夢をみるための場所で、こんなにいたたまれない気持ちでいるのは、きっと私くらいのものだと思う。

車の中ではあんなに秋山を威嚇していた丈司さんなのに、パークに入場してからは駿河さんと手分けしてアトラクションの優先利用チケットの確保に奔走してくれている。おかげで私達子どもとマリアさんの四人は、この夏休みの大混雑の中、ほとんど行列に巻き込まれずに遊ぶことができている。なんだかんだ言って見守ってくれている大人達の気遣いを、一番ありがたがっているのは秋山ではないだろうか。ここぞとばかりにまとわりついて、あいりちゃんの隣を譲らない。一人あぶれてしまいそうな私に、マリアさんが気を遣って振る舞ってくれているのが申し訳ない。

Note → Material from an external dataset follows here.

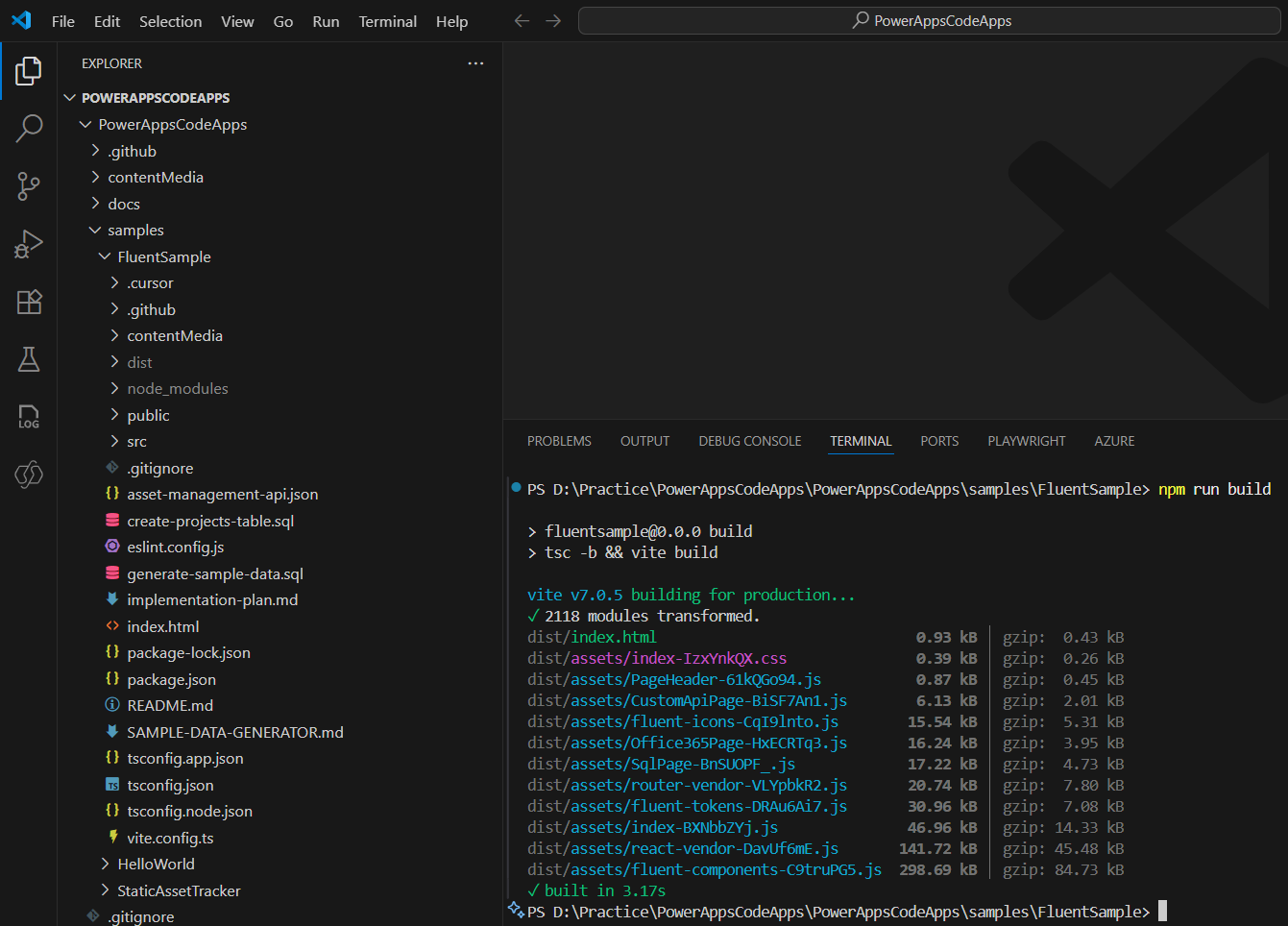Collapse the FluentSample folder

163,257
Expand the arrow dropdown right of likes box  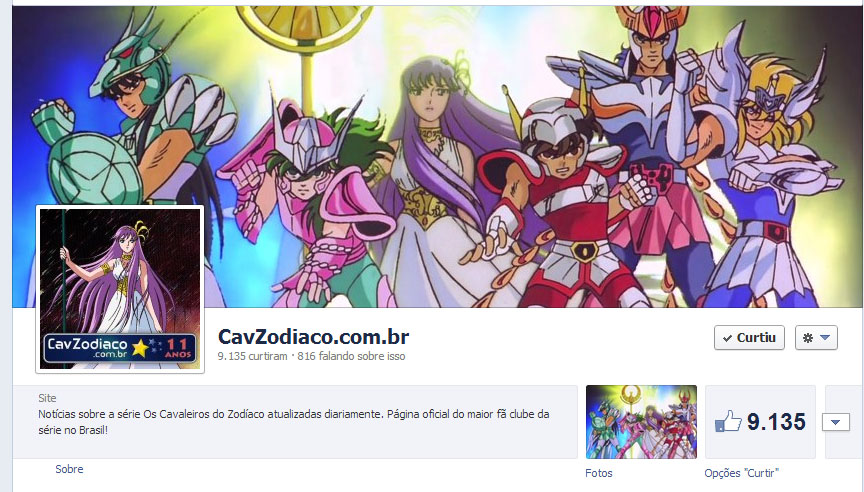click(835, 422)
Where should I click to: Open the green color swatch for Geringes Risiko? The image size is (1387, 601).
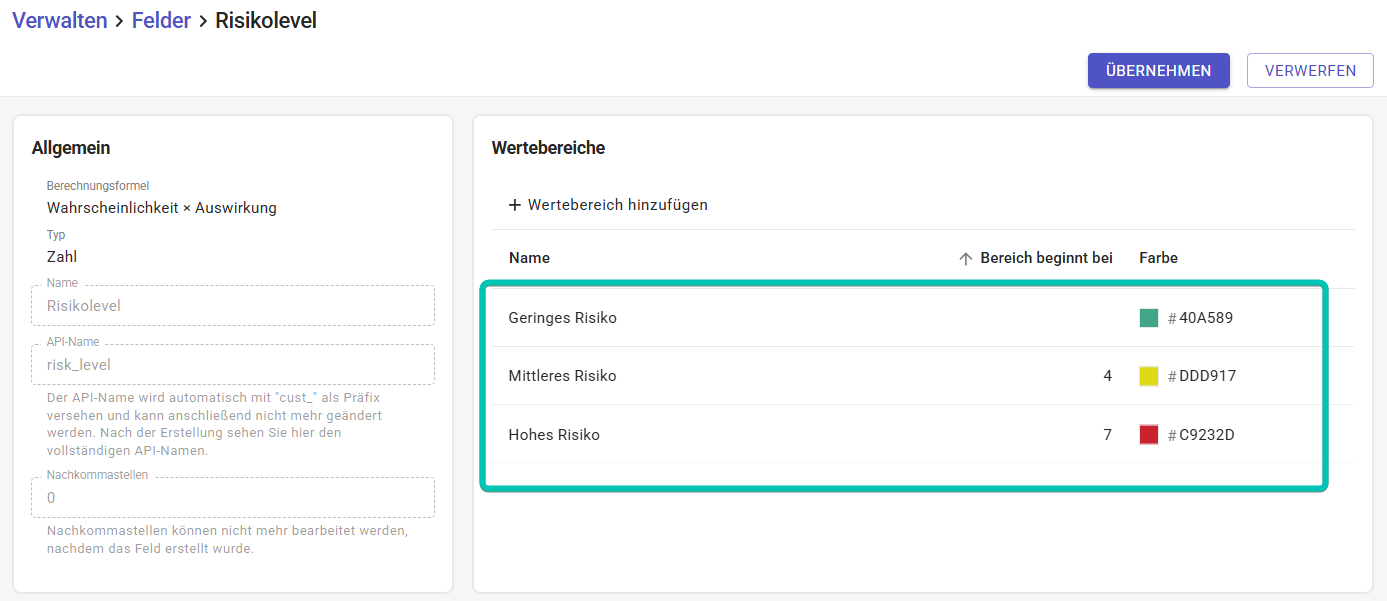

せっかくだから楽しまないと、とマリアさんに提案されて買った、キャラクターがついたカチューシャ。あいりちゃんと秋山がおそろいのアヒルをつけて手を繋いで歩いている姿はどこからどう見てもカップルそのもの。学校では見るたびにいまいちしっくりこない二人だと思っていたのに。私の頭の上には、緑色した一つ目モンスター。二人を羨ましがっているみたいに見つめているに違いない。マリアさんの黄色い熊が、陽気な表情でずっと励ましてくれているようだった。

「楽しいね」

ときおり振り向いて笑ってくれるあいりちゃんに、同じように「楽しいね」と返す。
水しぶきのコースターも、お祭り騒ぎのパレードも、甘すぎるチュロスも。
本当は嘘なんかつかないで、心から楽しみたかった。


「ちょっと、はしゃぎすぎたかなぁ……」

夕方に差し掛かって、マリアさんが疲れてぐったりとしてしまった。お腹が目立たないから忘れがちだけれど、彼女は六ヶ月目の妊婦なのだ。連絡を入れるなりどこかで待機していた丈司さんと駿河さんがすぐに駆け付けて、まだ遊び足りないと駄々をこねるマリアさんをなだめながら、みんなでホテルへ戻った。